▶ **Try it**
Look below for the line containing "The height and", then write out that line and every line after it to the end, exactly, minus the pictures.

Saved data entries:
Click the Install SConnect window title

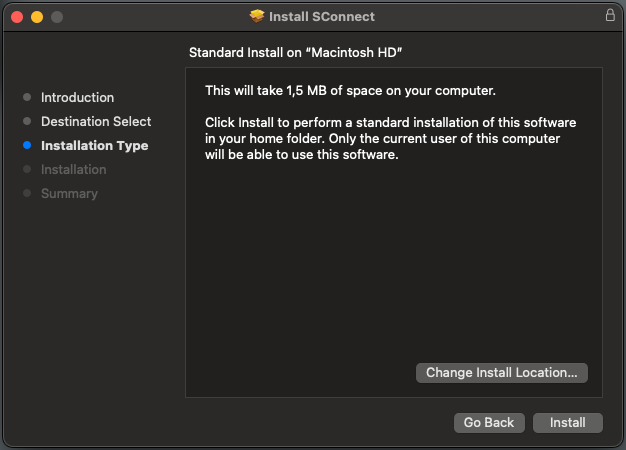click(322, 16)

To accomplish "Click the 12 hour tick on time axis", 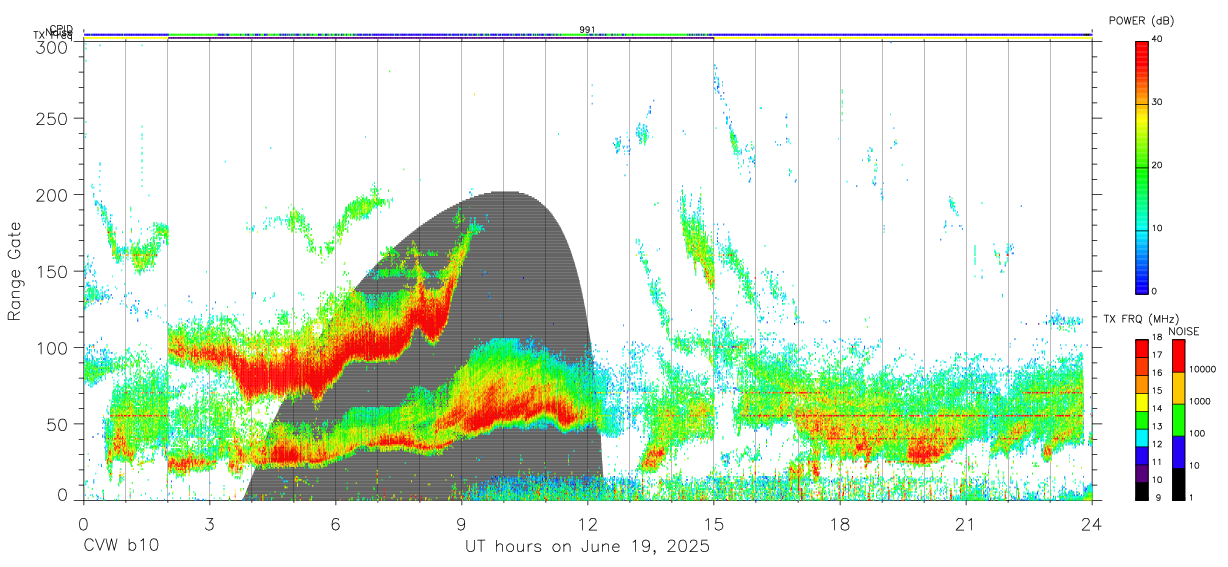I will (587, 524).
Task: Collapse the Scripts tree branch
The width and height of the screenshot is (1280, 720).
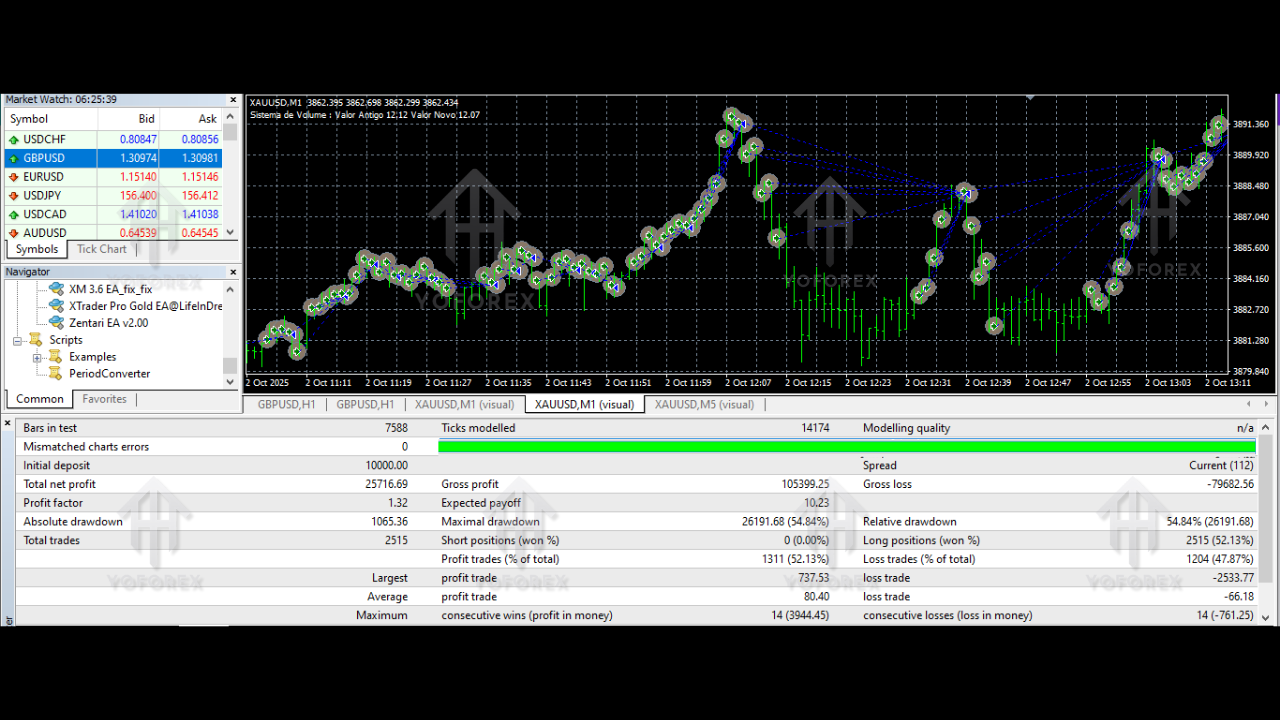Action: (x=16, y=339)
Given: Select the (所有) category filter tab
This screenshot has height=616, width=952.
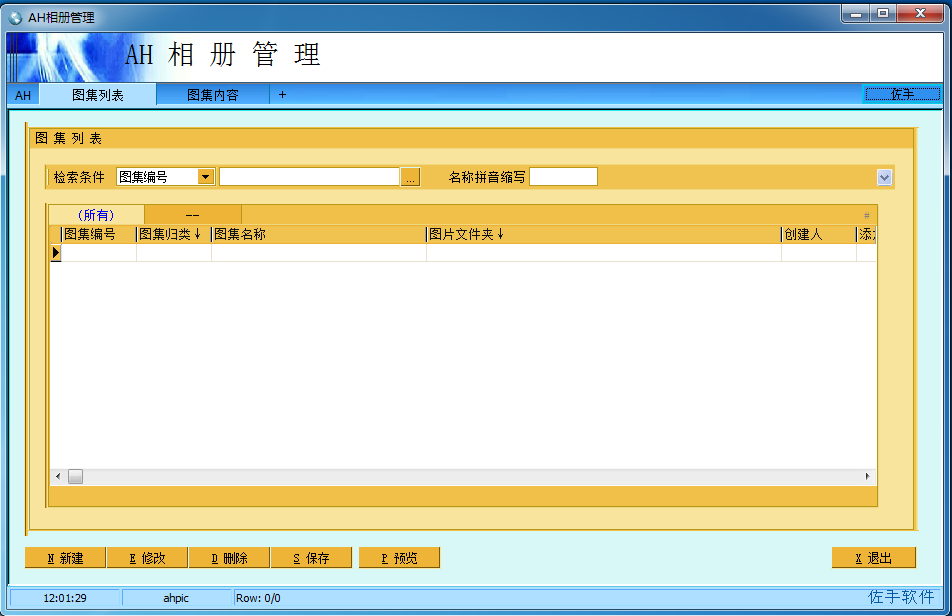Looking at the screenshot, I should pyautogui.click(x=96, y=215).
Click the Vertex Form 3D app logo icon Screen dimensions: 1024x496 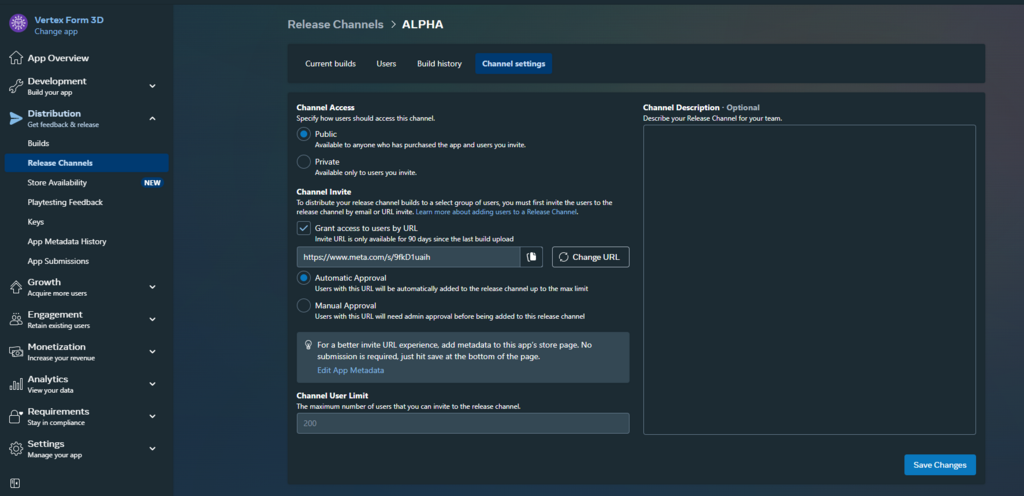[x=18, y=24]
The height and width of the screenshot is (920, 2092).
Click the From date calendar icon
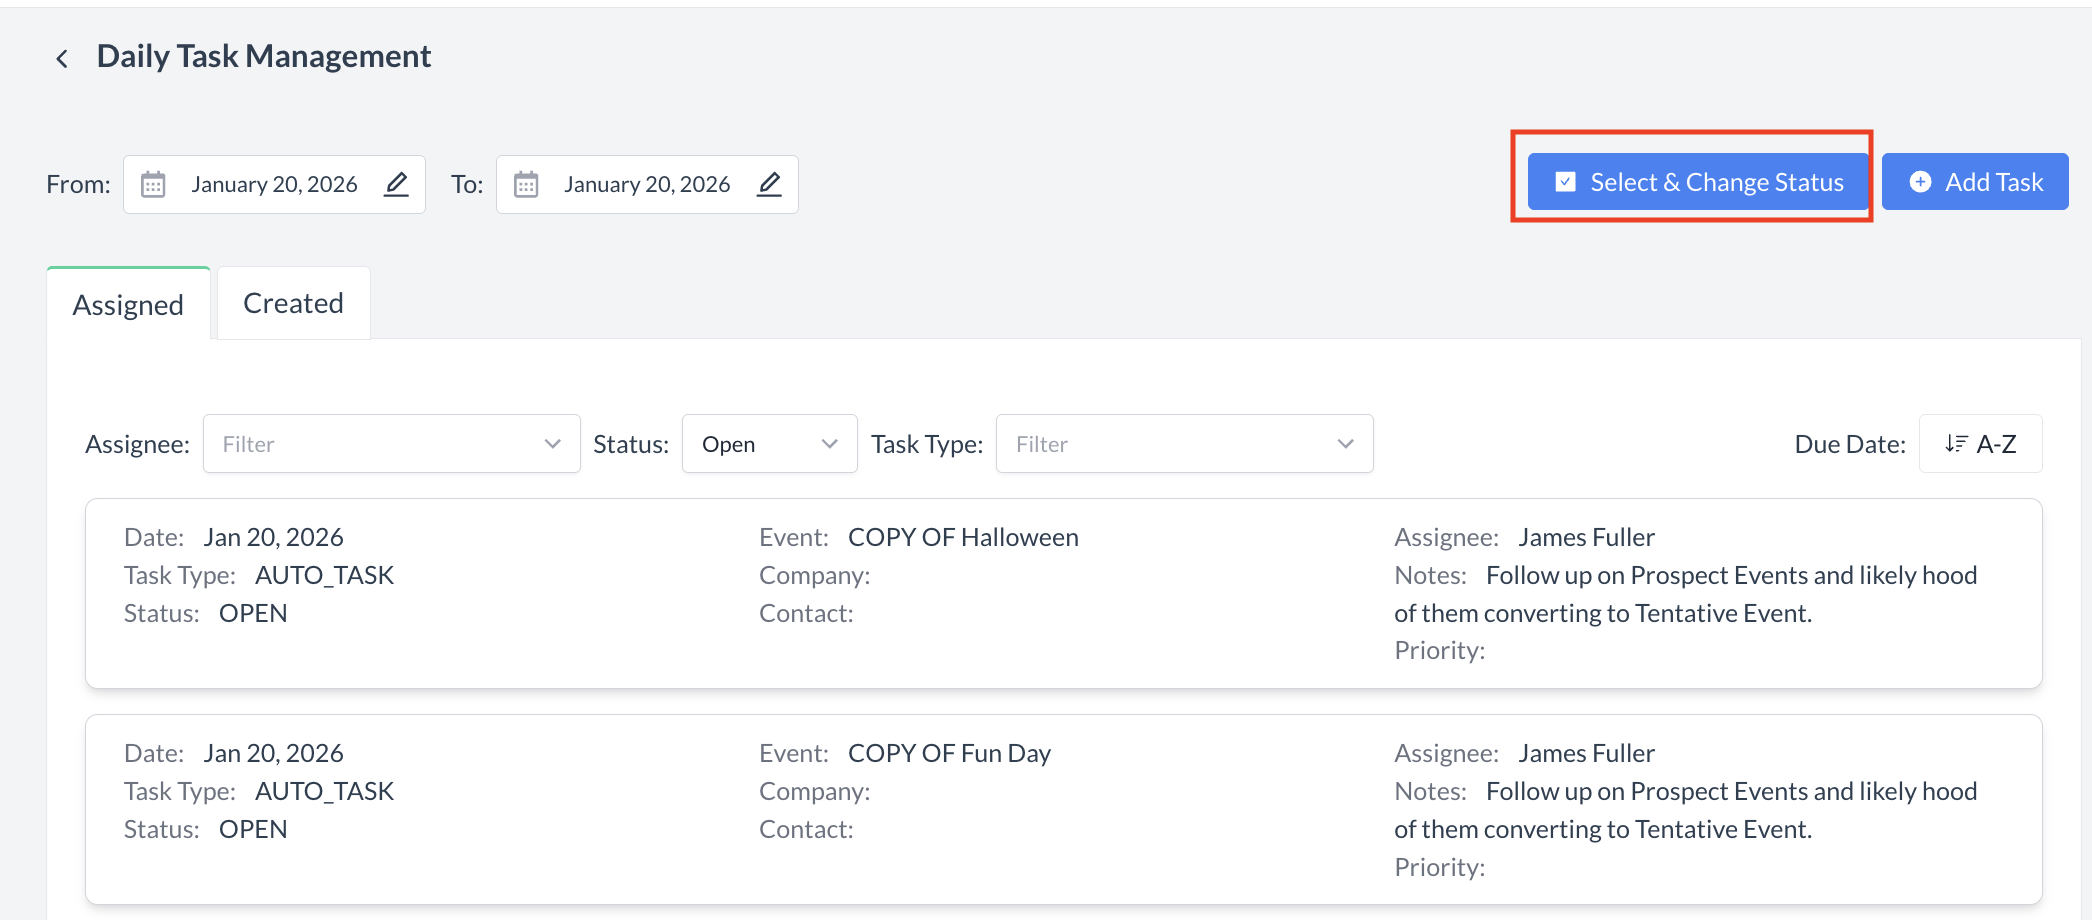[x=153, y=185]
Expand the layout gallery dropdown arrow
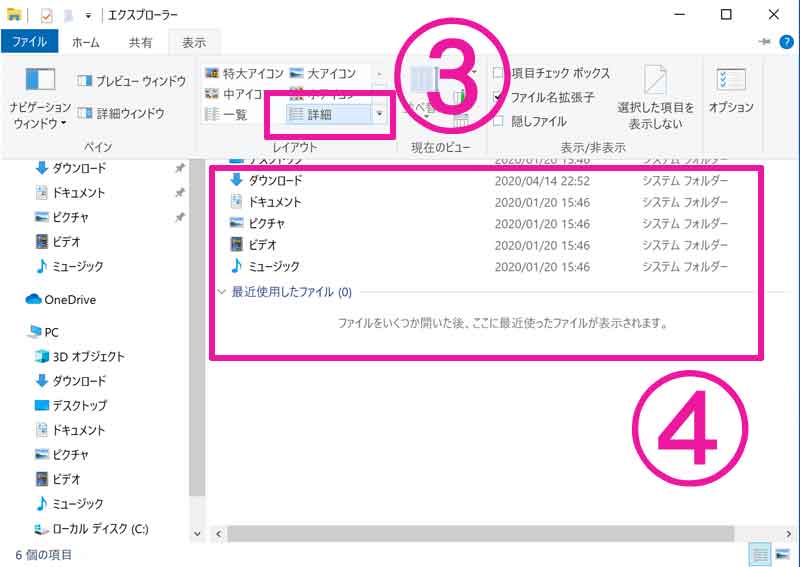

▶ **Reply**
The height and width of the screenshot is (920, 2092).
Click the From date calendar icon
[x=153, y=185]
Expand the layout gallery dropdown arrow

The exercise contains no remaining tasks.